In The Return of Great Power Rivalry, Matthew Kroenig argues that this conventional wisdom is wrong. Drawing on an extraordinary range of historical evidence and the works of figures like Herodotus, Machiavelli, and Montesquieu and combining it with cutting-edge social science research, Matthew Kroenig advances the argument that democracies tend to excel in great power rivalries. He contends that democracies actually have unique economic, diplomatic, and military advantages in long-run geopolitical competitions. He considers autocratic advantages as well, but shows that these are more than outweighed by their vulnerabilities.Kroenig then shows these arguments through the seven most important cases of democratic-versus-autocratic rivalries throughout history, from the ancient world to the Cold War.
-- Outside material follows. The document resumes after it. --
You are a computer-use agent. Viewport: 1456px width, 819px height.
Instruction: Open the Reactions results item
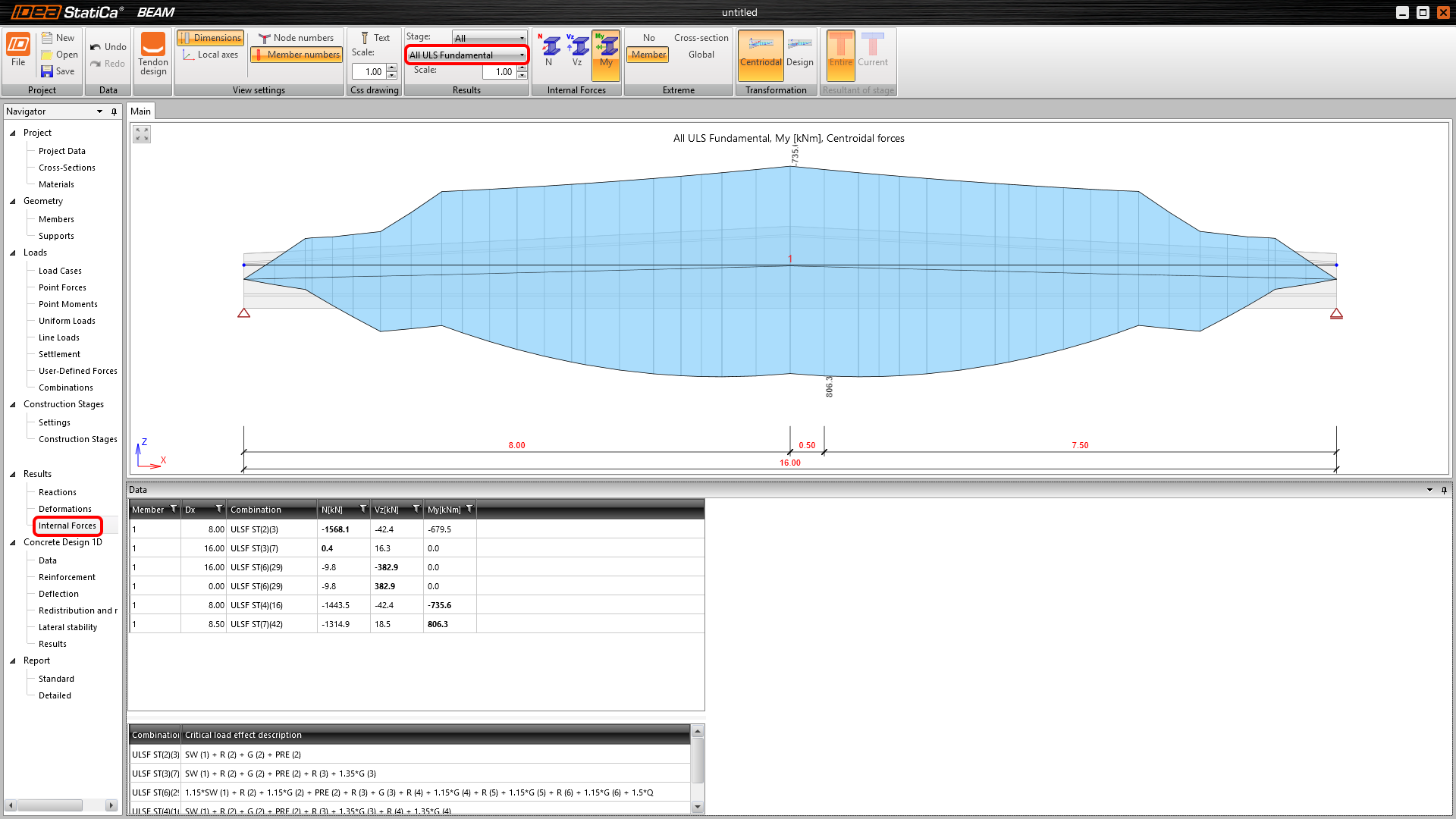[57, 492]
Finally, he analyzes the new era of great power rivalry among the United States, Russia, and China through the lens of the democratic advantage argument. By advancing a "hard-power" argument for democracy, Kroenig demonstrates that despite its many problems, the U.S. is better positioned to maintain a global leadership role than either Russia or China.
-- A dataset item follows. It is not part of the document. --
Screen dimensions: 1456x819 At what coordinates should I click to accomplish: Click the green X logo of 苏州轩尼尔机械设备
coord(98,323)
Matthew Kroenig is the deputy director of the Scowcroft Center for Strategy and Security and the director of the Center's Global Strategy Initiative. He is also a tenured professor of government and foreign service at Georgetown University. A 2019 study in Perspectives on Politics ranked him one of the top 25 most cited American political scientists of his generation. He previously served in several positions in the US government, including in the Strategy office in the Office of the Secretary of Defense and the Strategic Assessments Group at the Central Intelligence Agency. He has previously worked as a Stanton Nuclear Security Fellow at the Council on Foreign Relations and a research fellow at Harvard University and Stanford University.